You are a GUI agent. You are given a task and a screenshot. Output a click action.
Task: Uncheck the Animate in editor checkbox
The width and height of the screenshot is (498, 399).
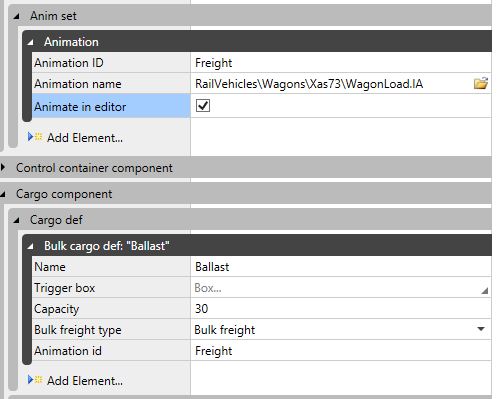[203, 106]

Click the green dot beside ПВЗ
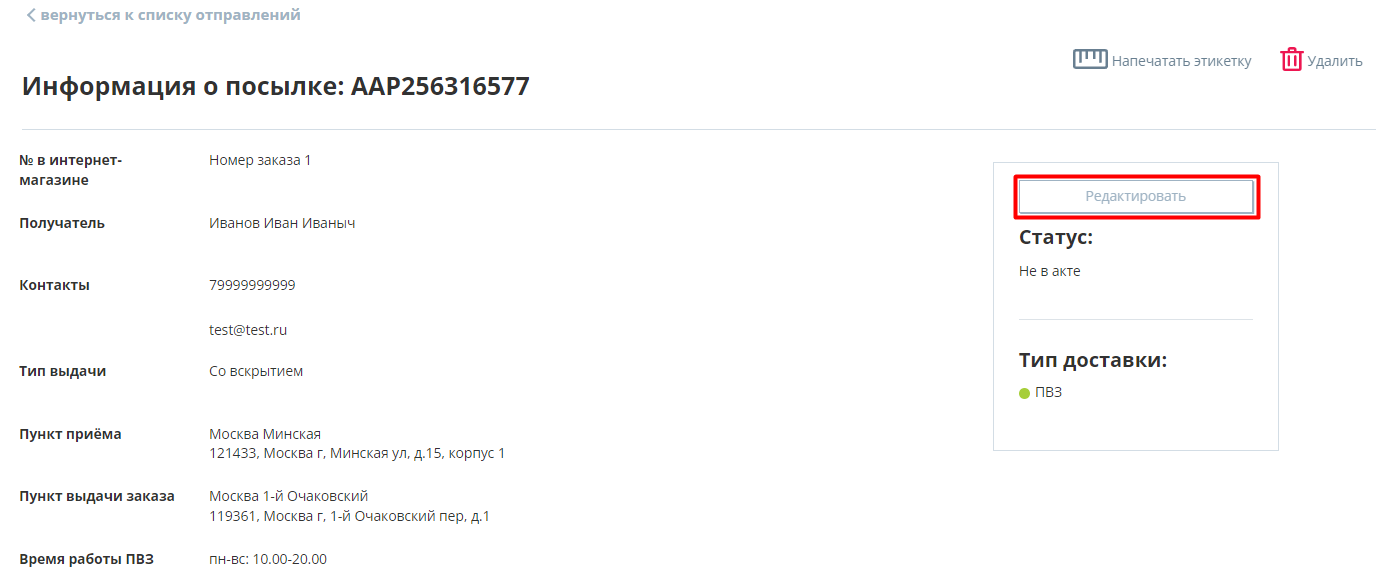coord(1024,393)
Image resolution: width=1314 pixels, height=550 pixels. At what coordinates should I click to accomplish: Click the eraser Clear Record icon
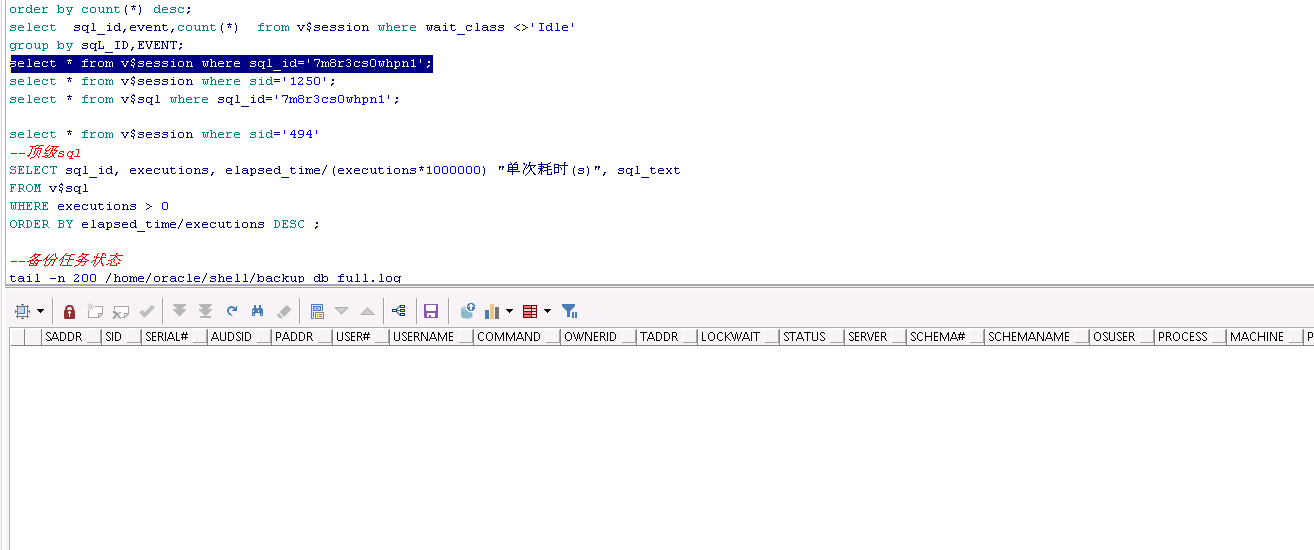tap(283, 311)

**THE PROBLEM:** Reproduce each line above precisely, with no pictures.

**RESULT FOR THIS EXERCISE:**
You are a GUI agent. You are given a task and a screenshot. Output a click action.
Task: Uncheck the Animate in editor checkbox
The width and height of the screenshot is (498, 399).
[203, 106]

Click the green dot beside ПВЗ
coord(1024,393)
Image resolution: width=1314 pixels, height=550 pixels. At what coordinates should I click to accomplish: Click the eraser Clear Record icon
tap(283, 311)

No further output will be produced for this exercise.